Content starts

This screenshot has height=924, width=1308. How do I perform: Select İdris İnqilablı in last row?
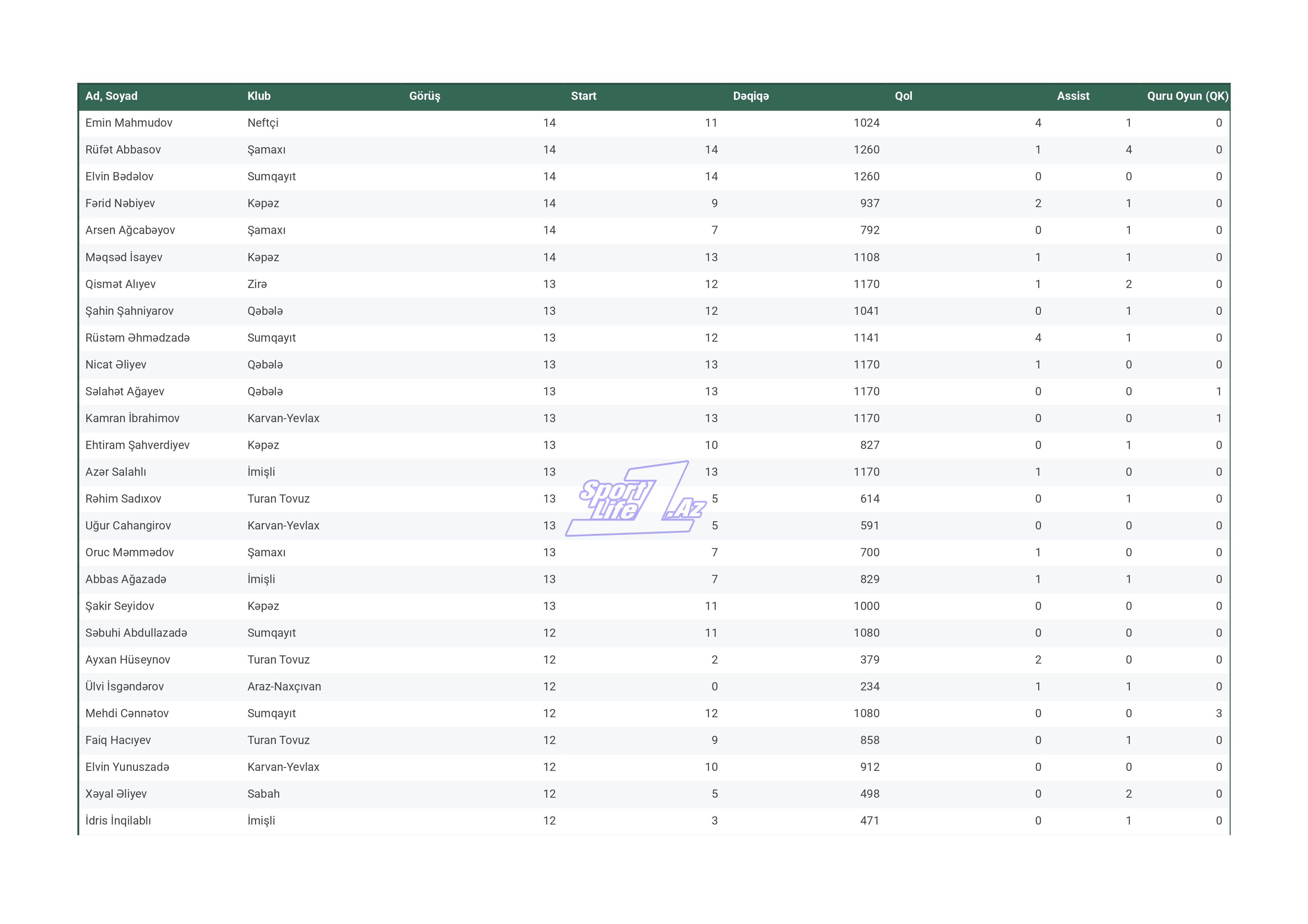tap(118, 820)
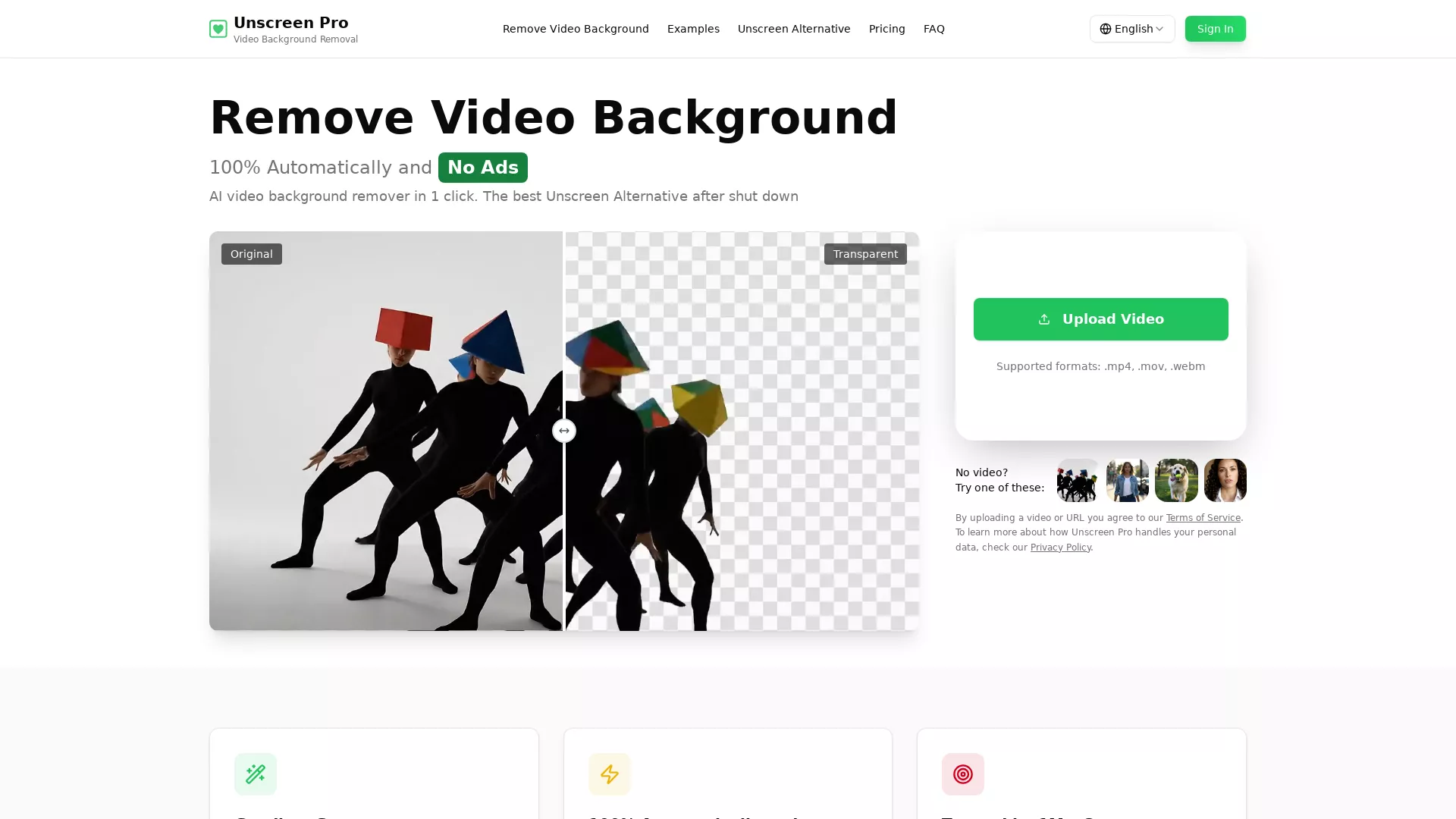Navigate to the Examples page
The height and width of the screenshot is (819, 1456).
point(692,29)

Content ends

WHAT TO WORK ON:
If a record contains a picture, drop the picture and repeat the rest exactly.

RESPONSE TO THIS EXERCISE:
This screenshot has height=924, width=1308. How do I perform: Select İdris İnqilablı in last row?
tap(118, 820)
Navigate to the Examples page
The height and width of the screenshot is (819, 1456).
point(692,29)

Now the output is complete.